-- Directive A --
Return every line of the records below that contains the word "Image". Case counts.

-- Provided text --
-- begin --

Monday, November 28, 2011

Nickel and Dimed Culture

  I don't talk much about lectures or philosophical discussions in this blog, but I fully endorse them as cultural events.  Your basic online dictionary defines culture as "The arts and other manifestations of human intellectual achievement regarded collectively."  This definition perfectly fits my own internal designation of "culture,"--what I want to experience  more of and examine my engagement with.

  I do regard thoughtful, smart presentations and discussions as proof of intellectual achievement, (and therefore a part of the collective of culture as a whole) and accordingly, I was very interested in the panel discussion for NAU Theatre's staging of "Nickel and Dimed" that was held on Nov. 17.

The play is based on the book, Nickel and Dimed: On (Not) Getting by in America by Barbara Ehrenreich. The story follows as the author takes minimum wage jobs, lives in hotels, and basically "tries to understand the hardships and financial difficulties of the working class in America."  Many at NAU remember reading the book 6-7 years ago as part of a one-campus/one-book type thing. 

  The panelists were chosen from various departments on campus and in the city, and included John Eastwood (Economics and Statistics, NAU);  David McIntire (Permanent Affordability Administrator, Housing Program, City of Flagstaff);  Jason Matteson (Dept. of Philosophy, NAU); and moderated by Constance DeVereaux, (Dept. of Humanities and coordinator of the Program in Arts and Cultural Management, NAU.)

  My friend and I liked the fact that they had a community member who works with low income housing present- especially since he could speak about living impoverished himself for a while.  I really liked the fact that one of the panelists was a single mom who practically raised her kids in the library while she was getting her PhD.  She talked about how being a mom is one of the biggest impacts on your earning potential.

  One of the most informative issues raised, however, was thinking about the ways in which we are institutionalized in poverty or in wealth.  For instance, my friend and I had an education and support from families.  We had a knowledge base of experience and parental wisdom, and general know-how that taught us how to make our clothes presentable for job interviews, pursue a degree to further our economic advantage, and invest our meager amounts of money in things that helped us get ahead.  We may be cash-poor, but we have resources.  A lot of people who are classified at the "extreme poverty" level don't know how to apply to college, get scholarships, or network.

-- end --

-- Dataset extract --
-- begin --

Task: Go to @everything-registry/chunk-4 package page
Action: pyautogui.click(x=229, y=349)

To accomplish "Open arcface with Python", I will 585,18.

-- end --
-- begin --

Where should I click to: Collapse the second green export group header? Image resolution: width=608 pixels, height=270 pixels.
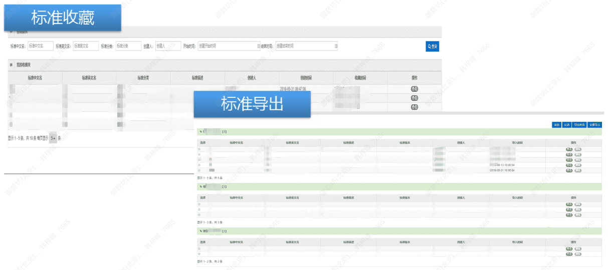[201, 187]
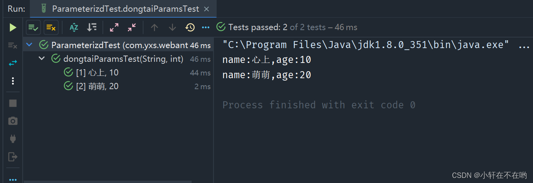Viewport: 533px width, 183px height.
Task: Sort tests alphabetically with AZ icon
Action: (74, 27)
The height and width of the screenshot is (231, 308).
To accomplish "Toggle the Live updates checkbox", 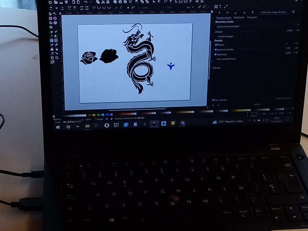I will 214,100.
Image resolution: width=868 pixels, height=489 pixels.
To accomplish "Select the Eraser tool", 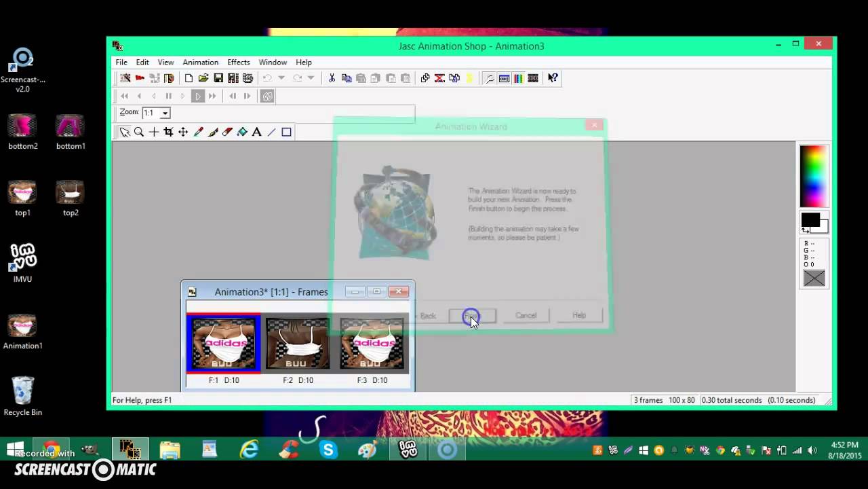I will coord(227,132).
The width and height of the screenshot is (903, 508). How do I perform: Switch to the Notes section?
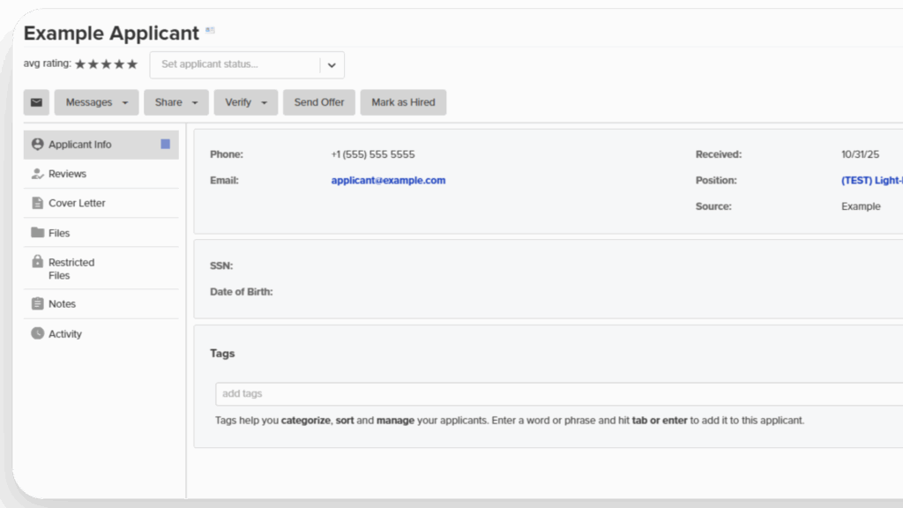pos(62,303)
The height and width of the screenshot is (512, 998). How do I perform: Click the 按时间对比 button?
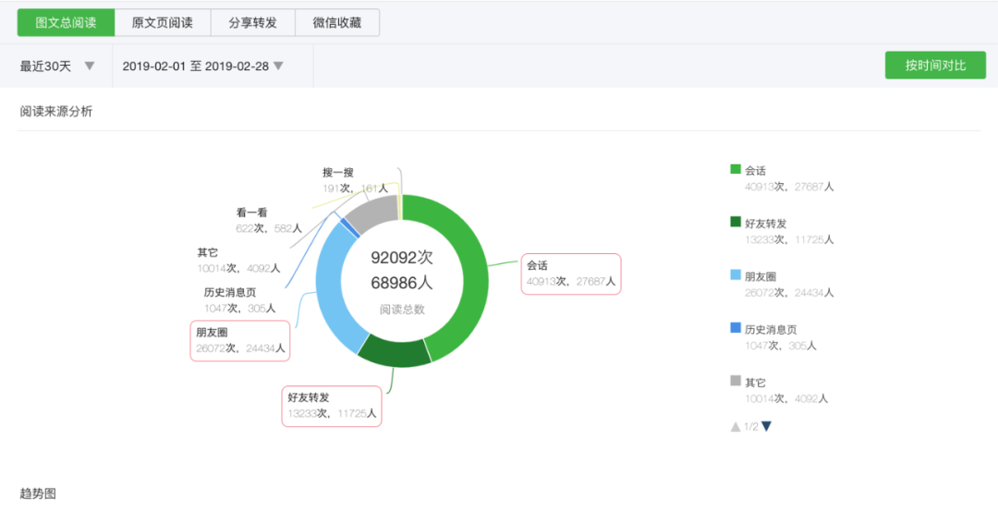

-- end --

-- Directive B --
According to the blog post above, who moderated the panel discussion?

-- Expected answer A --
Where should I click to: Collapse the second green export group header? Image resolution: width=608 pixels, height=270 pixels.
Image resolution: width=868 pixels, height=489 pixels.

-- Expected answer B --
Constance DeVereaux